= Text =
• • • • • • •

I suspect it doesn't have to be deliberate.

Have you tried this under memory pressure? I wonder if the application
can get stuck waiting for memory which will only be freed once the
transaction closes.

I'm reasonably sure that we've discussed this persistent theoretical
problem with these kinds of interfaces ;).

- z
Chris Mason
2008-04-22 20:41:34 UTC
Permalink
Post by Zach Brown
Post by Sage Weil
A misbehaving application could also deliberately hold a transaction
open, effectively locking up the FS, so it may make sense to restrict
something like this to root or something.
I suspect it doesn't have to be deliberate.
Have you tried this under memory pressure? I wonder if the application
can get stuck waiting for memory which will only be freed once the
transaction closes.
This isn't as big an issue, btrfs doesn't pin pages while the transaction is
running. There is some accounting rbtrees that grow while the transaction is
running, but it isn't like a reiserfsv3 or jbd that have physical blocks on
disk pinned.
Post by Zach Brown
I'm reasonably sure that we've discussed this persistent theoretical
problem with these kinds of interfaces ;).
I do agree is isn't practical for anything other than a tightly controlled
interface. It might make sense to create specific ioctls or syscalls for the
operations you need to combine. Perhaps a generic mechanism that can link a
bunch of async syscalls together within a single framework.

Ok, really though, I seem to remember that ceph needed to do file + xattr
operations in one atomic shot, were there others?

-chris
Sage Weil
2008-04-22 20:52:53 UTC
Permalink
Post by Chris Mason
Ok, really though, I seem to remember that ceph needed to do file + xattr
operations in one atomic shot, were there others?
The transactions generally look like

write(a)
setxattr(a)
write(b)
setxattr(b)

It _could_ be broken down into write intent, do X, log X, such that the
atomicity isn't strictly necessary, but itd be so much nicer to just wrap
things up into tidy transactions.

sage
Chris Mason
2008-04-22 20:55:37 UTC
Permalink
Post by Sage Weil
Post by Chris Mason
Ok, really though, I seem to remember that ceph needed to do file + xattr
operations in one atomic shot, were there others?
The transactions generally look like
write(a)
setxattr(a)
write(b)
setxattr(b)
Hmm, is this whole thing the atomic unit, or can a and b be done separately?

-chris
Sage Weil
2008-04-22 20:56:49 UTC
Permalink
Post by Chris Mason
Post by Sage Weil
Post by Chris Mason
Ok, really though, I seem to remember that ceph needed to do file + xattr
operations in one atomic shot, were there others?
The transactions generally look like
write(a)
setxattr(a)
write(b)
setxattr(b)
Hmm, is this whole thing the atomic unit, or can a and b be done separately?
The whole thing.

sage
Evgeniy Polyakov
2008-04-22 21:05:15 UTC
Permalink
Hi.
Post by Chris Mason
Post by Sage Weil
The transactions generally look like
write(a)
setxattr(a)
write(b)
setxattr(b)
Hmm, is this whole thing the atomic unit, or can a and b be done separately?
No, main idea is to bind very different operations together and make
them look atomic from userspace point of view. But transactions are
nothing without ability to correctly unroll them on demand.
Transaction can include any operation with data and metadata.

• • • • • • •

= Supplied material =
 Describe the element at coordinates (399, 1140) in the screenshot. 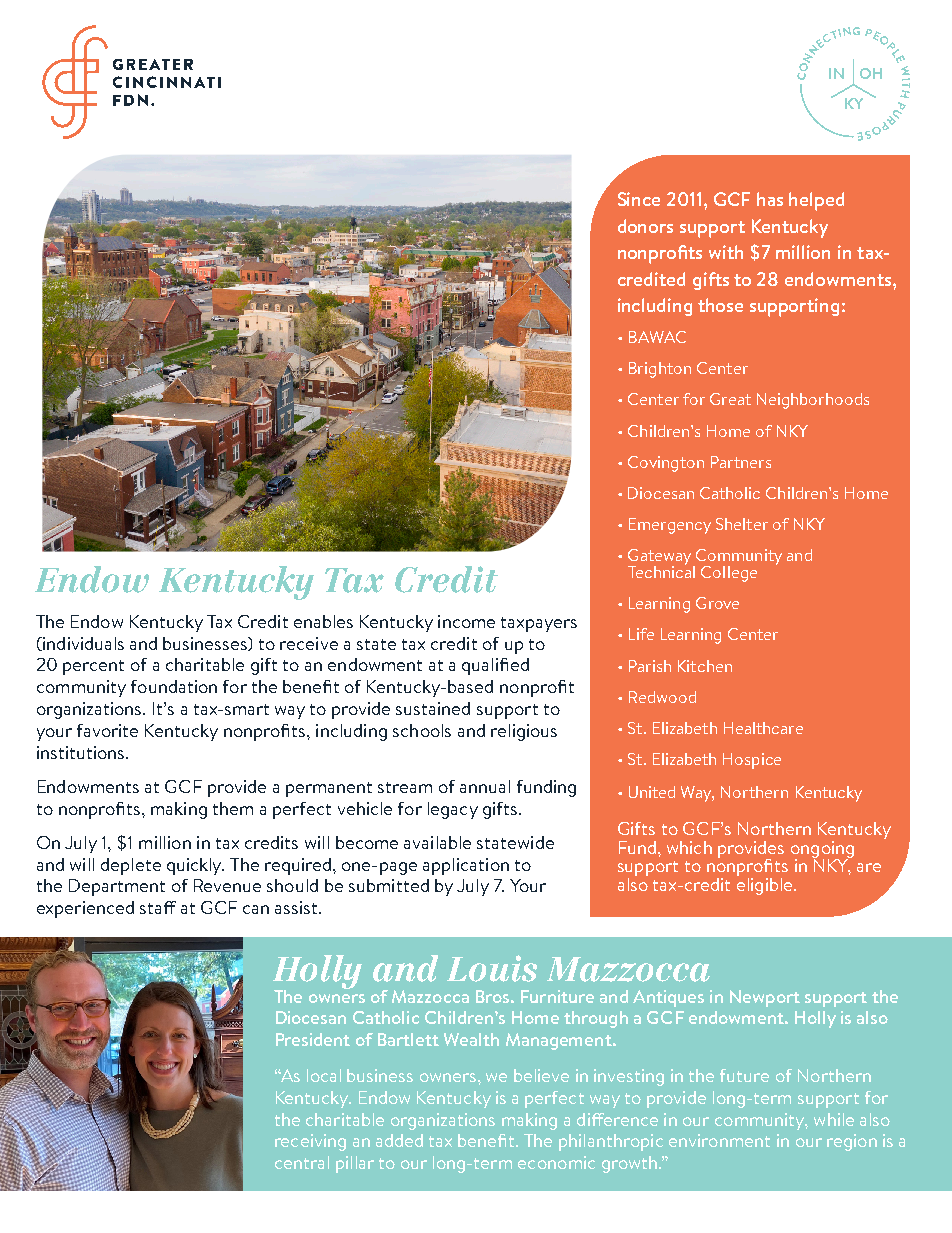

• • • • • • •

= Problems to work on =
1 – Reproduce the stretch of the thread from "This isn't as" through "a single framework.".
2 – State whether each statement agrees with the thread, answering yes or no and quoting the words that decide it: (a) btrfs pins pages while a transaction is running. (b) Sage Weil treats the whole sequence of writes and setxattr calls as a single atomic unit. (c) Evgeniy Polyakov says a transaction can include any operation with data and metadata.
3 – List every person named in the thread.
Base every answer solely on the thread.

= Solutions in order =
1 –
This isn't as big an issue, btrfs doesn't pin pages while the transaction is
running. There is some accounting rbtrees that grow while the transaction is
running, but it isn't like a reiserfsv3 or jbd that have physical blocks on
disk pinned.
Post by Zach Brown
I'm reasonably sure that we've discussed this persistent theoretical
problem with these kinds of interfaces ;).
I do agree is isn't practical for anything other than a tightly controlled
interface. It might make sense to create specific ioctls or syscalls for the
operations you need to combine. Perhaps a generic mechanism that can link a
bunch of async syscalls together within a single framework.

2 –
(a) No: "btrfs doesn't pin pages while the transaction is running."
(b) Yes: "The whole thing."
(c) Yes: "Transaction can include any operation with data and metadata."

3 – Chris Mason, Zach Brown, Sage Weil, Evgeniy Polyakov